■ **Задание 1**:
Согласуются ли с текстом о Дюмурье и герцоге Брауншвейгском утверждения (a), (b) и (c)? На каждое ответьте «да» или «нет» и приведите точную цитату из текста, которая это решает.
(a) Герцог Брауншвейгский участвовал во всех кампаниях Семилетней войны.
(b) Герцог Брауншвейгский женился на сестре короля Прусского.
(c) Тайные агенты Дюмурье старались привлечь в коалицию новые государства.
■ **Задание 2**:
Продолжите текст о Дюмурье и герцоге Брауншвейгском, начав сразу после его последнего предложения.

■ **Цитируемый текст**:
---------------
Таким образом, злодей внушил ужас фанатику. Робеспьер внушил сострадание Марату.
Схватки между якобинцами и жирондистами давали Дюмурье двойную точку опоры для его политики. С первого дня своей министерской должности он вел переговоры так, чтобы получить от Австрии решительный ответ. Он приглашал рейнских князей, императора, королей Прусского и Сардинского, Испанию признать или отвергнуть конституционного короля Франции. В то же время, когда официальные посланники требовали у этих дворов быстрого и категорического ответа, тайные агенты Дюмурье, пробираясь в кабинеты государей, старались отделить некоторые государства от коалиции.
Сильнее всего Дюмурье воздействовал на настроения герцога Брауншвейгского, которого император Австрийский и король Прусский предназначали для командования соединенными армиями. Этот принц был в их надеждах Агамемноном Германии.
Карл-Фридрих-Фердинанд Брауншвейг-Вольфенбюттельский, выросший среди сражений, литературы и удовольствий, проникся в лагерях Фридриха Великого духом войны, французской философией и макиавеллизмом. Он разделил с этим королем-философом и солдатом все кампании Семилетней войны. В мирное время он путешествовал по Франции и Италии. Принятый везде как преемник военного гения Фридриха, он женился на сестре короля английского Георга III. Столица герцога, где блистали его любовницы и благоденствовали философы, сочетала в себе придворное эпикурейство с суровостью военного лагеря.
---------------
■ **Фрагмент данных**:
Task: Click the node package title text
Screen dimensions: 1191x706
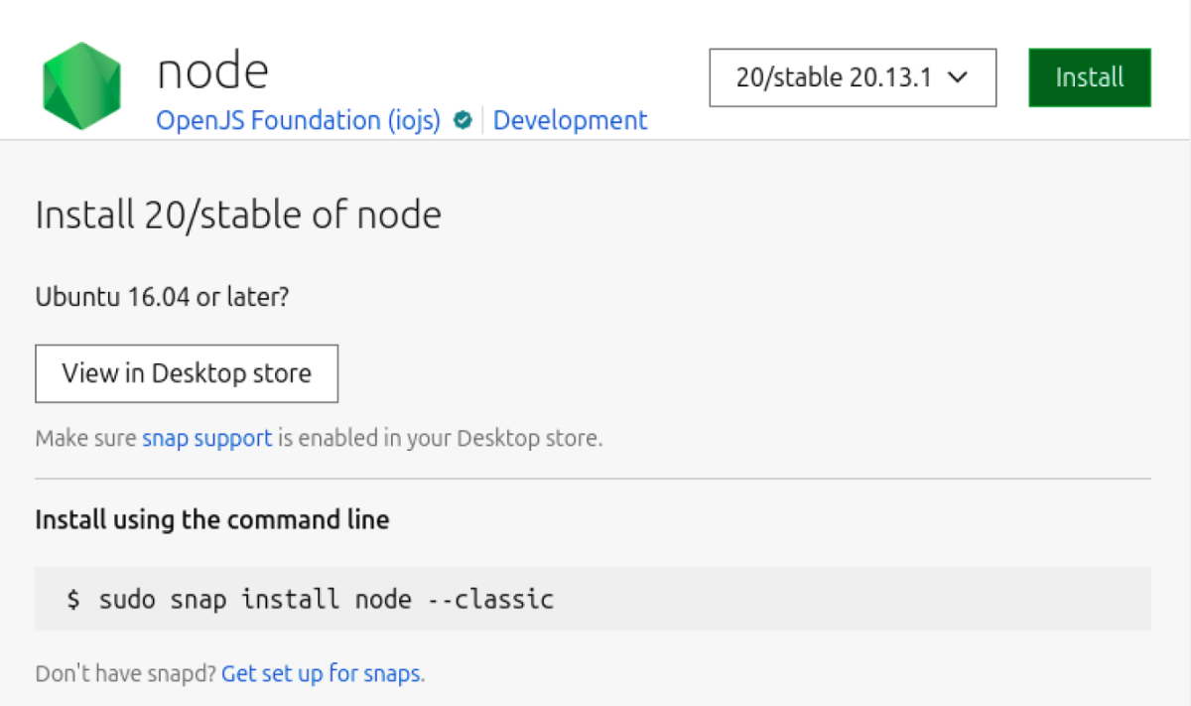Action: pyautogui.click(x=212, y=71)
---------------
■ **Ответ 1**:
(a) Да: «Он разделил с этим королем-философом и солдатом все кампании Семилетней войны».
(b) Нет: «он женился на сестре короля английского Георга III».
(c) Нет: «старались отделить некоторые государства от коалиции».

■ **Ответ 2**:
«Наружность этого принца, — писал Дюмурье в своей тайной корреспонденции, — выдает хитрость и глубокомыслие. Речь его отличается изяществом и точностью: он образован, трудолюбив, проницателен; имея обширные связи, он ими обязан только своим достоинствам; при этом он экономен даже в своих страстях. Несмотря на кажущееся спокойствие, блестящее воображение герцога и честолюбивый пыл часто увлекают его; одна только осмотрительность и обдуманная заботливость о своей славе сдерживают его и приводят порой к колебаниям, которые, быть может, составляют его единственный недостаток. Это человек редкого закала, но он слишком умен, чтобы быть опасным для людей умных».
Этими характеристиками объясняется предложение, сделанное Кюстином герцогу Брауншвейгскому от имени монархической партии Собрания. Франкмасонство, своего рода подпольная религия, к которой принадлежали почти все принцы Германии, прикрывало своей таинственностью секретные отношения между французской философией и рейнскими государями. Единомышленники в религиозном отношении, они не могли быть вполне искренними врагами в политике.
Герцог Брауншвейгский в глубине души являлся больше гражданином, чем государем, больше французом, чем немцем. Предложение парижского трона польстило его самолюбию. Когда его мнения спросил король Прусский, он посоветовал этому монарху обратить свои силы в другую сторону и отвоевывать провинции в Польше, а не принципы во Франции.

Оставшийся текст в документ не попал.